厚生年金に定年後も加入して働くと、年金はいくら増えるのか

厚生年金に定年後も加入して働くと、年金はいくら増えるのか

50代後半を迎えると、そろそろ60代以降の年金の受給を意識しはじめる方も多いのではないでしょうか。最近では、新聞やニュース等で「定年延長」が話題になっており、60代になっても会社勤めを続けるケースも当たり前になってきました。

実は「厚生年金に60歳以降も加入して働くことで、将来受け取る年金を増やせる」というメリットもあるのです。また、2022年4月より、厚生年金の「在職定時改定」という制度もスタートしました。今回は、これらによって実際に年金支給額がいくら増えるのか解説します。

定年後も働けばそれだけ将来もらえる年金は増える

会社員や公務員の方は、年金は「老齢基礎年金」と「老齢厚生年金」の2階建てになることはご存知だと思います。ここで押さえておきたいポイントは、厚生年金保険料という1種類の保険料を負担することで、この2つの年金が増える可能性があるということです。

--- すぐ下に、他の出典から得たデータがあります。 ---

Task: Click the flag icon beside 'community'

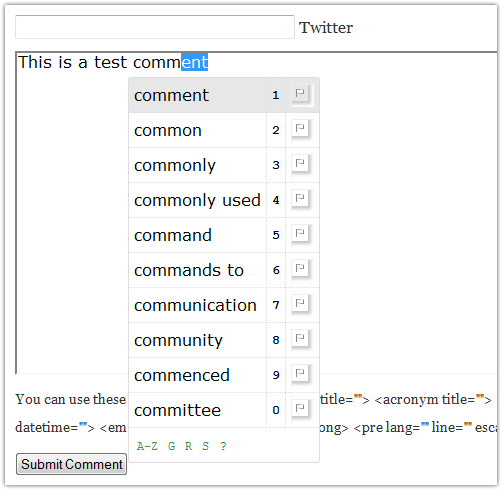Action: pyautogui.click(x=300, y=339)
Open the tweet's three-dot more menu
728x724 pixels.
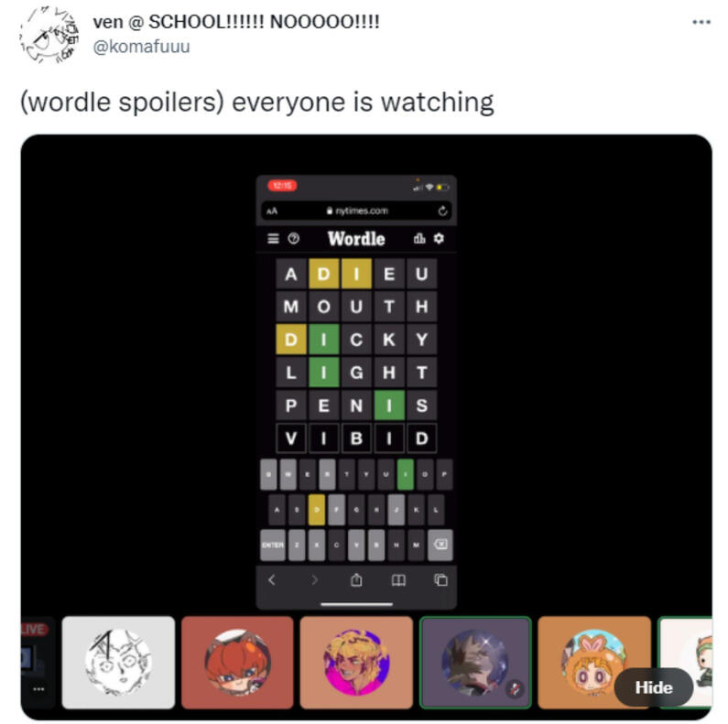click(701, 22)
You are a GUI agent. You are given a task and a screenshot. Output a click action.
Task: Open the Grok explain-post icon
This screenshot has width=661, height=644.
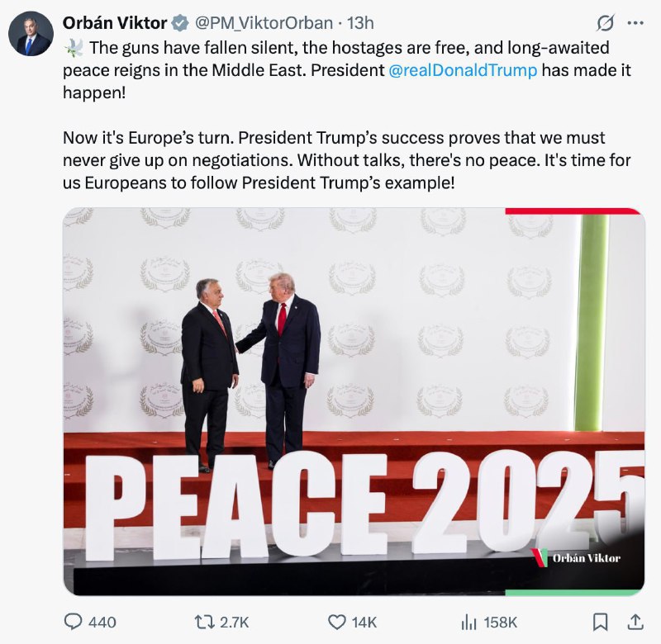click(x=606, y=22)
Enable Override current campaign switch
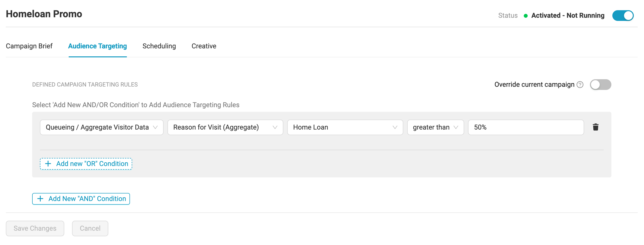The width and height of the screenshot is (644, 245). coord(600,85)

1階建て部分の老齢基礎年金は40年間(480ヵ月)の加入で満額となりますから、定年時に既に480ヵ月加入している人は、定年後も働いたとしても老齢基礎年金は増えません。
一方、2階建て部分にあたる老齢厚生年金は満70歳まで加入が可能です。そして、厚生年金保険料を支払うと、それに見合っただけ将来もらえる年金の額が増加する仕組みになっています。

以上をまとめると、次のようになります。

●定年後も働くと年金が増える仕組み

①老齢基礎年金(1階建て部分)
・20~60歳の480ヵ月間納めると、老齢基礎年金額は満額約78万円
・加入期間のカウントは480ヵ月が上限。

②老齢厚生年金(2階建て部分)
・保険料の払込みは70歳まで可能
・60歳以降の収入(就労)に応じて年金を増やせる

定年後に働いた場合、年金がいくら増えるか

●老齢基礎年金はいくら増えるのか

定年後も働き続けた場合、老齢基礎年金は既に述べたように、未納がなければ受け取り額は変わりません。

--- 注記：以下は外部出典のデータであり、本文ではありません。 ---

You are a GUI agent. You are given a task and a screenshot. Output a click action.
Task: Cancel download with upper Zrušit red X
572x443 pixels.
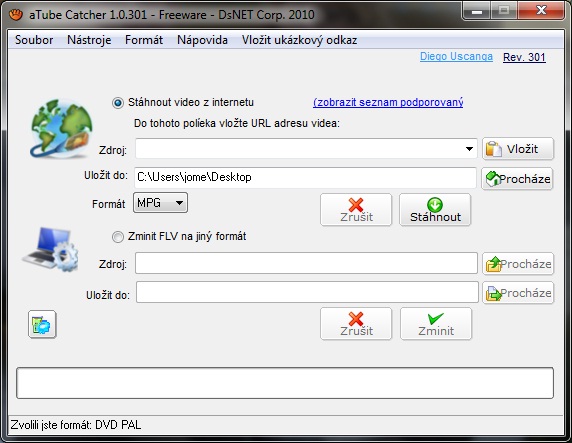356,210
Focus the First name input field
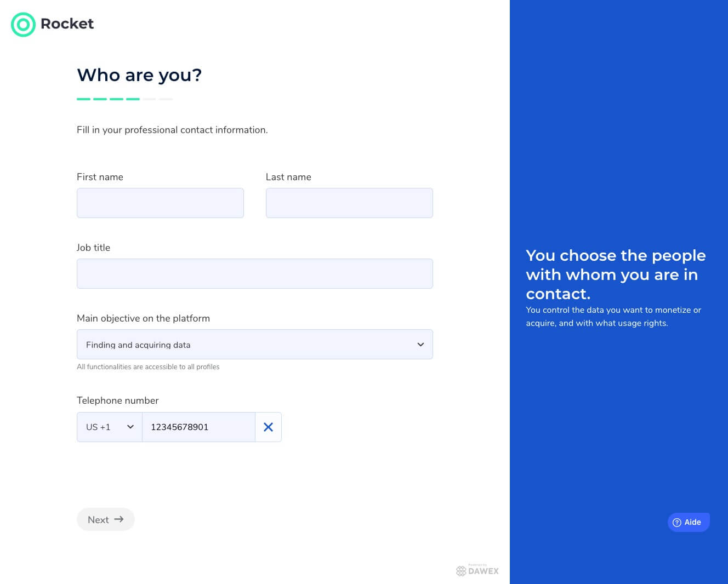The width and height of the screenshot is (728, 584). pos(160,203)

老齢基礎年金の保険料は、20歳から60歳までの40年間の支払いが義務付けられています。
40年間、つまり480ヵ月払い続けると、満額となって年間77万7800円(2022年度)もらうことができます。そして老齢基礎年金は480ヵ月を超えて払うことができません。つまり年間約78万円がもらえる上限ということです。

しかし、学生時代に国民年金の保険料を払えなかった期間や、社会人になってから失業して払えなくなって免除してもらった期間がある場合は、60歳以降でも未納の部分を穴埋めすることにより増やすことが可能です。

仮に2年間の保険料が未納で、会社員として38年勤続した場合は、60歳以降働くことで、2年分の穴埋めができます。
未納分を穴埋めしなかった場合、65歳になってから減額される老齢基礎年金の額は、77万7800円(年)÷40年×2年分=3万8890円。2年間の未納があると、もらえる老齢基礎年金は年間で約4万円少なくなってしまうのです。

●老齢厚生年金はいくら増えるのか

また、多くの会社では再雇用しても65歳までですが、厚生労働省は70歳までの雇用を「努力義務」としています。いずれは70歳まで働くことが普通になるでしょう。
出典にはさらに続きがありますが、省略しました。